Zapalnikiem, który może zmusić Fed do obniżenia stóp do ujemnej wartości, byłaby recesja. Według Summersa obecnie ryzyko wystąpienia recesji w tym roku w USA wynosi 50 proc. i znacząco wzrośnie w przyszłym roku.
Fed po raz pierwszy od dekady obniżył stopy procentowe w lipcu. Powtórzył ten zabieg również we wrześniu i obecnie główna stopa mieści się w przedziale 1,75–2 proc. Inwestorzy nadal liczą, że Fed będzie ciął oprocentowanie, jednak do najbliższej obniżki prawdopodobnie dojdzie dopiero w przyszłym roku.
Ujemne stopy procentowe byłyby na rękę Donaldowi Trumpowi, który chce jak najmocniej stymulować gospodarkę. – Rezerwa Federalna powinna obniżyć stopy procentowe do ZERO lub mniej, a następnie powinniśmy zacząć refinansować nasz dług – pisał Trump na Twitterze.
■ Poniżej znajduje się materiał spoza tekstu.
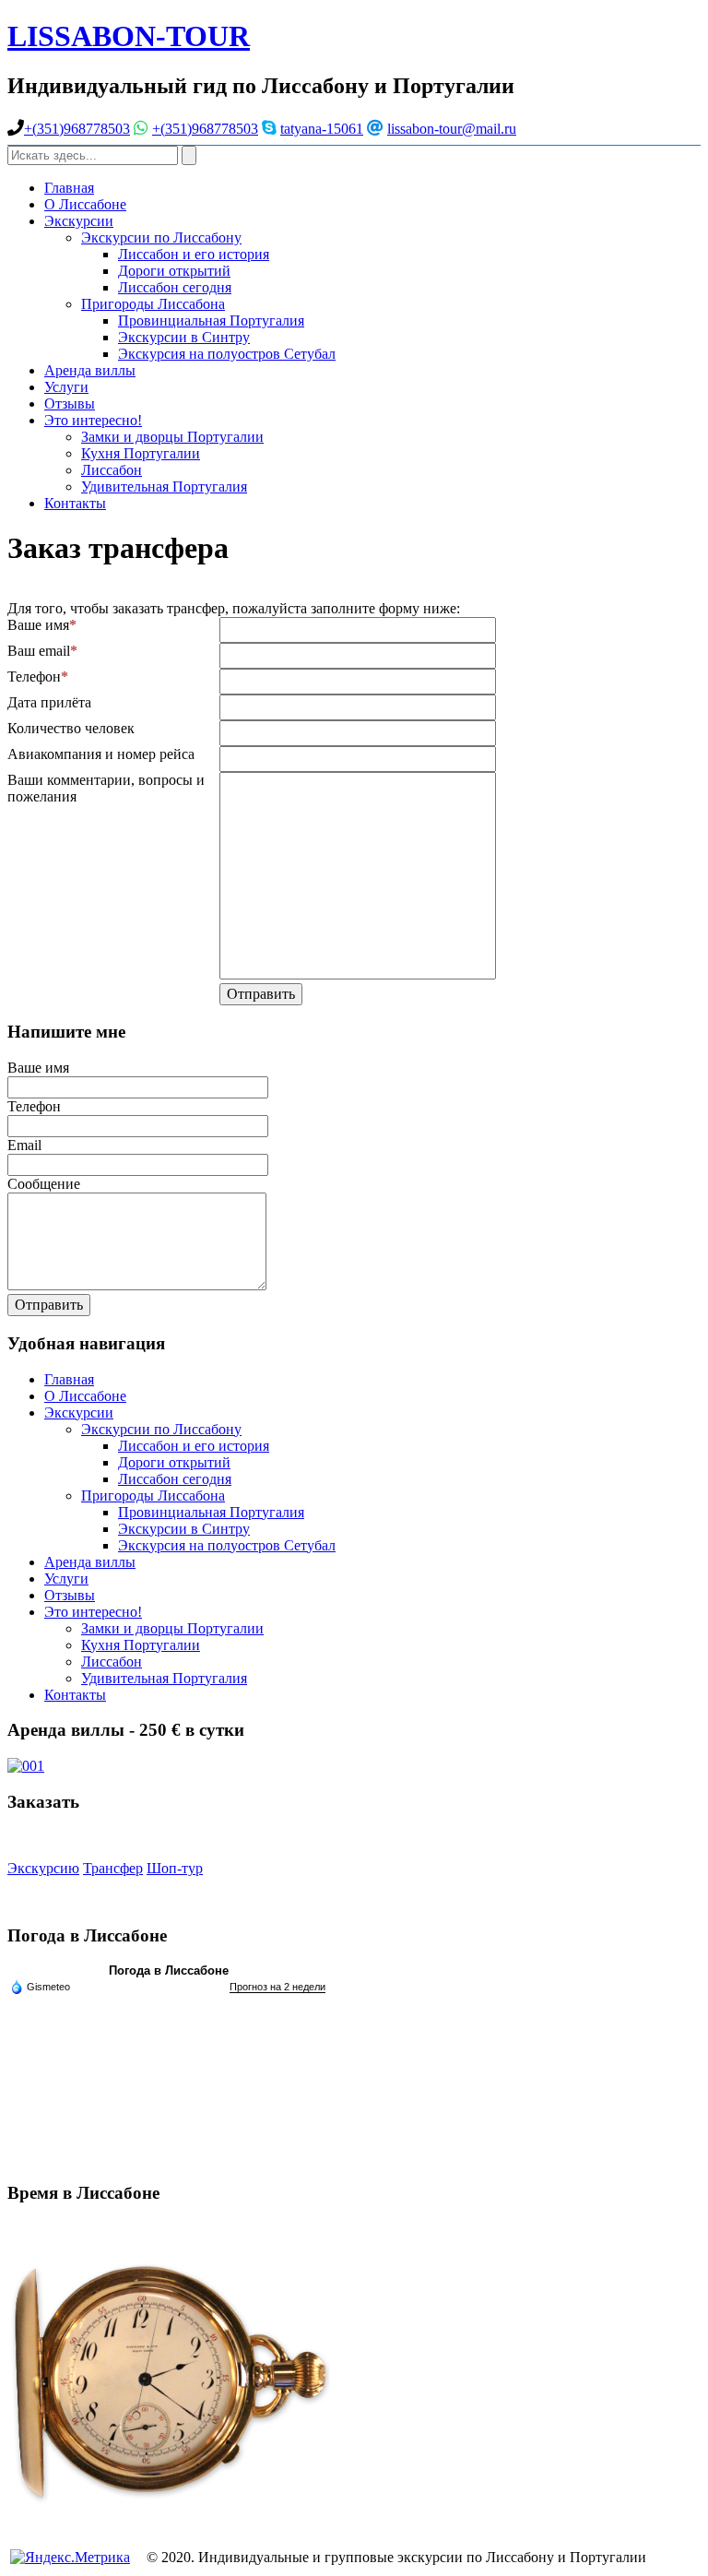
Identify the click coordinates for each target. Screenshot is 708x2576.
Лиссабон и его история (193, 254)
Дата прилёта (49, 702)
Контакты (75, 503)
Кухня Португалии (140, 453)
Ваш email (38, 651)
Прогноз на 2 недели (277, 1986)
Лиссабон (111, 470)
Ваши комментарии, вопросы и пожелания (106, 788)
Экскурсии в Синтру (184, 337)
Wielokrotnie naciskał na Jerome’a Powella, prezesa Fedu, aby ten redukował stopy, jednak Fed nie poddaje się naciskom. – Nie sądzę, byśmy rozważali stosowanie ujemnych stóp procentowych – mówił Powell po ostatnim posiedzeniu.
Ujemne stopy w strefie euro zostały wprowadzone w 2014 r. i do tej pory są utrzymywane przez EBC poniżej zera. Z wypowiedzi Christine Lagarde, która przejmie stery banku od listopada, można wywnioskować, że gołębia polityka będzie podtrzymana.